*ASSIGNMENT*. Set down exactly, from the records below, the line with "Advance to next" through the line with "Given: Click the horizontal", and nothing else.

*TASK INPUTS*.
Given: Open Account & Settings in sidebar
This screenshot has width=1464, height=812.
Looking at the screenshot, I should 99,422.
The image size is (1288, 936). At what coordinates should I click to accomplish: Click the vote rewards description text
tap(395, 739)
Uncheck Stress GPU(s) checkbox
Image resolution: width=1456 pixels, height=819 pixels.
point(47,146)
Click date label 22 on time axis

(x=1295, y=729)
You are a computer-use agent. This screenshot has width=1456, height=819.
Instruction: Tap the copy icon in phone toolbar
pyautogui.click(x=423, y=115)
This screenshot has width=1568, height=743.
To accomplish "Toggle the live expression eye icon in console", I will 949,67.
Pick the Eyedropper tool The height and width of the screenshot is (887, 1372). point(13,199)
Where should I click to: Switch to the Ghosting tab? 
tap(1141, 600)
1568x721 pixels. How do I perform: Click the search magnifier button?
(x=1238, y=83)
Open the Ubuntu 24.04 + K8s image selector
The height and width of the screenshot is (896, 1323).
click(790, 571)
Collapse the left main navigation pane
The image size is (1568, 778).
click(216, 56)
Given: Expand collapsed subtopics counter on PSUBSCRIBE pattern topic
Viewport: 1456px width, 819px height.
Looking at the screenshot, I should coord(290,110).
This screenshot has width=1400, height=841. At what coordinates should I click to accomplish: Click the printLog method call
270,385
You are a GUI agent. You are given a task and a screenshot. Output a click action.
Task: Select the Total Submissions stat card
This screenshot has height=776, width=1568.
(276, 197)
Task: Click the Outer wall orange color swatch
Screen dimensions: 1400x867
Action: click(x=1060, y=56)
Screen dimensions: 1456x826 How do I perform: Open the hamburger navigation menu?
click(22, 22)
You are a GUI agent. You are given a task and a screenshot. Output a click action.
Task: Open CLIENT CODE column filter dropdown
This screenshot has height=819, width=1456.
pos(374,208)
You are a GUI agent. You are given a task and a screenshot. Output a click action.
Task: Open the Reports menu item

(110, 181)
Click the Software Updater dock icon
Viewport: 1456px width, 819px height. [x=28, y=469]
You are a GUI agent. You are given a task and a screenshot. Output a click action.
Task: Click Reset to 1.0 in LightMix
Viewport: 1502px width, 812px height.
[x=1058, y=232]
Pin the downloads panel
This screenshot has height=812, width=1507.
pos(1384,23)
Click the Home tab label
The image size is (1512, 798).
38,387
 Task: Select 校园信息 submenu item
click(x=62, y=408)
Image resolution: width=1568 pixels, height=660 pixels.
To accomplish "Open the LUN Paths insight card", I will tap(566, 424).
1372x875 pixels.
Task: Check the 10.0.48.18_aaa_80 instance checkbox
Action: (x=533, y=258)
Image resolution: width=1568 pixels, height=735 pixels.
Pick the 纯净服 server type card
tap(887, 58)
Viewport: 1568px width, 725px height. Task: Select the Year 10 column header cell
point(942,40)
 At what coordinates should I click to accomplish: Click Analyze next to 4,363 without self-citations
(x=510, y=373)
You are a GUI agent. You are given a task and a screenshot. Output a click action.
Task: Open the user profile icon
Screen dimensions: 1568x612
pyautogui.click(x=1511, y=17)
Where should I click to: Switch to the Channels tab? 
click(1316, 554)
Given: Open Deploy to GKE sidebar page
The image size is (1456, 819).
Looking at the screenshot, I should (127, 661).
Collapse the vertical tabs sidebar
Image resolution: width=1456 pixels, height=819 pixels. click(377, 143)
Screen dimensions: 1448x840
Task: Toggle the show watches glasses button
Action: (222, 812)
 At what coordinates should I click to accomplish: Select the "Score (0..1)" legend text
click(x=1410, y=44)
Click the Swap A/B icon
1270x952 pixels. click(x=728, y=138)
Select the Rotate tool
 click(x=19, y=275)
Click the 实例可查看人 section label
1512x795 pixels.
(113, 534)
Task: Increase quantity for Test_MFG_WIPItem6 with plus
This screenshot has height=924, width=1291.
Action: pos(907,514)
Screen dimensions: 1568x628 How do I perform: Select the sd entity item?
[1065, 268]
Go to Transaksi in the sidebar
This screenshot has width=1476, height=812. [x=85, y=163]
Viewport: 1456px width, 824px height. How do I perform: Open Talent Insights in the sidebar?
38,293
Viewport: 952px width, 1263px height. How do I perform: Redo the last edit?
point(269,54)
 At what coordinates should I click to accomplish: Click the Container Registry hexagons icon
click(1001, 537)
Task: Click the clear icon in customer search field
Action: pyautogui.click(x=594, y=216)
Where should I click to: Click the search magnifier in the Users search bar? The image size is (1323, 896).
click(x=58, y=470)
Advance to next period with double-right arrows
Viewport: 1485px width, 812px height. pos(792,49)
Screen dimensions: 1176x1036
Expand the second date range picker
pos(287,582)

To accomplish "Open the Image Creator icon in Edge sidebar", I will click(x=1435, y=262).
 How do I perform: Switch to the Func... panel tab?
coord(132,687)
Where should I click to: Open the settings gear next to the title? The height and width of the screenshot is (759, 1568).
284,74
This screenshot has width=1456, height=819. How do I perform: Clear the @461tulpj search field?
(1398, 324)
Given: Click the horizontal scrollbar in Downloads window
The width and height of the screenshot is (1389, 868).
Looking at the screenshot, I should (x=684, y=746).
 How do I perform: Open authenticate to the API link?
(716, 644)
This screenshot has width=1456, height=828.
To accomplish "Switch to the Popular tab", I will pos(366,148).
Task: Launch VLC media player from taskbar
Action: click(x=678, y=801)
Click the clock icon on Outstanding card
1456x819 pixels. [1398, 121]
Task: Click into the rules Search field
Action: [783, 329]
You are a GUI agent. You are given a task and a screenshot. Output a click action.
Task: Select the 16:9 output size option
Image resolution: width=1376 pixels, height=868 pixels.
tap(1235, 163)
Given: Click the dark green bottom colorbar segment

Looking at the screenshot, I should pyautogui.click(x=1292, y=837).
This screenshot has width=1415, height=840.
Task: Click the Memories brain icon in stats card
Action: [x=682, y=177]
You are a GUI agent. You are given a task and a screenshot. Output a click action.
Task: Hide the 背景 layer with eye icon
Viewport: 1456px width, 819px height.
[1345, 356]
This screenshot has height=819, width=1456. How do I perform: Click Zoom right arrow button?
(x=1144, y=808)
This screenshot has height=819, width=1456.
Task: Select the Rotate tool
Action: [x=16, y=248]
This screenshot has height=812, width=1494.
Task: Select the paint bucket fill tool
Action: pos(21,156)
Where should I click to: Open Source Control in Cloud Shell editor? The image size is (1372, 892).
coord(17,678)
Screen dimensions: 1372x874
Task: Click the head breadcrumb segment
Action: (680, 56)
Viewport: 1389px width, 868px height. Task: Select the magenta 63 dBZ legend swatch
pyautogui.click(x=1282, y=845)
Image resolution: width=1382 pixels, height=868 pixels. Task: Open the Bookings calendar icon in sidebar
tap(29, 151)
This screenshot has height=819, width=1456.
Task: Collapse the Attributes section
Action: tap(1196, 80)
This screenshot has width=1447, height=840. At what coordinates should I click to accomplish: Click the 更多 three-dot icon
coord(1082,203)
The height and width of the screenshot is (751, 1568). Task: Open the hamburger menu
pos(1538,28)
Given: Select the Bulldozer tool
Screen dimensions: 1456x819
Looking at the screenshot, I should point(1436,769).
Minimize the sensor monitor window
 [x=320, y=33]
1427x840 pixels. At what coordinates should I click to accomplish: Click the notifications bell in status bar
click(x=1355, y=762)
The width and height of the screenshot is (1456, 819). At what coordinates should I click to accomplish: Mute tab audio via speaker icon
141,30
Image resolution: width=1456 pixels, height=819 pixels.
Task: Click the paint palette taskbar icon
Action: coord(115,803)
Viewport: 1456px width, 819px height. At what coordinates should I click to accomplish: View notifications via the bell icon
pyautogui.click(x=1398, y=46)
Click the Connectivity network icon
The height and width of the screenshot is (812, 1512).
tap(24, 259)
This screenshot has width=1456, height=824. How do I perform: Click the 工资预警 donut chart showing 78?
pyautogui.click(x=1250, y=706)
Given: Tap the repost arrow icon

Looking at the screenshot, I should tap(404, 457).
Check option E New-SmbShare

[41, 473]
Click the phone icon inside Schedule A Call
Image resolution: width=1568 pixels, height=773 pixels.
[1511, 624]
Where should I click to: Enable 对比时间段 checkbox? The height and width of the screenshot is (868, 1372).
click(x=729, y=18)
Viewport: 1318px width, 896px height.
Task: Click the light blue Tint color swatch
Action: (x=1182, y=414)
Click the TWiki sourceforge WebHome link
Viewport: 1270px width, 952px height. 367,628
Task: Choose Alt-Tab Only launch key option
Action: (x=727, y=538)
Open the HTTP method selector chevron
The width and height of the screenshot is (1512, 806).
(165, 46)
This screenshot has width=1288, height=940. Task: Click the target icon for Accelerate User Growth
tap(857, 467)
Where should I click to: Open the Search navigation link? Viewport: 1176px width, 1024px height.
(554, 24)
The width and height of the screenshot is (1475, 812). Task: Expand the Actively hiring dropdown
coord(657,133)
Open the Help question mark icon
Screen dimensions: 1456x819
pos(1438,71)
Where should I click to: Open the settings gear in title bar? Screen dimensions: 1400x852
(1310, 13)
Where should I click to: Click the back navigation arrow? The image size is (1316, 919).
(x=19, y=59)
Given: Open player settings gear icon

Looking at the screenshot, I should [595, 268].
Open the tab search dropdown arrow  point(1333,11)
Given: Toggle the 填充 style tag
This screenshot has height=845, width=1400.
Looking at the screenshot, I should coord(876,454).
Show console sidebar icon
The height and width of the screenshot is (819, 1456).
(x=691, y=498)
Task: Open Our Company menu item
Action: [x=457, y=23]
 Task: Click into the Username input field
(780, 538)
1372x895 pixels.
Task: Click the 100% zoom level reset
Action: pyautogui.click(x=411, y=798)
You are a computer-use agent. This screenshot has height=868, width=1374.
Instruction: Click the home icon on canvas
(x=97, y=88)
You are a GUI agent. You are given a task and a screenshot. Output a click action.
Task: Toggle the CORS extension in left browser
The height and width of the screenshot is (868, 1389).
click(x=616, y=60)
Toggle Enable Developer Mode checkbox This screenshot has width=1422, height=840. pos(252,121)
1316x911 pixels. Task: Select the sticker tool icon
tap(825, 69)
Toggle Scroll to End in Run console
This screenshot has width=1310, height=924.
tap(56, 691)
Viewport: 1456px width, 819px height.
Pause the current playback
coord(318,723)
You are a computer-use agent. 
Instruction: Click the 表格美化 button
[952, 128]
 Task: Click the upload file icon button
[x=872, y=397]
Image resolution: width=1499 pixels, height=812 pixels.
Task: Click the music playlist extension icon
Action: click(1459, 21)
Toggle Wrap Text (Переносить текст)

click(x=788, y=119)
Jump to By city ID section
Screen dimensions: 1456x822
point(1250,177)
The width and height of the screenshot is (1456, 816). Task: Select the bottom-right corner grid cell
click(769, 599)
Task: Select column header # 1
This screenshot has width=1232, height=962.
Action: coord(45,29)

*ANSWER BOX*.
Advance to next period with double-right arrows
Viewport: 1485px width, 812px height. pos(792,49)
Screen dimensions: 1176x1036
Expand the second date range picker
pos(287,582)

To accomplish "Open the Image Creator icon in Edge sidebar", I will click(x=1435, y=262).
 How do I perform: Switch to the Func... panel tab?
coord(132,687)
Where should I click to: Open the settings gear next to the title? The height and width of the screenshot is (759, 1568).
284,74
This screenshot has width=1456, height=819. How do I perform: Clear the @461tulpj search field?
(1398, 324)
Given: Click the horizontal scrollbar in Downloads window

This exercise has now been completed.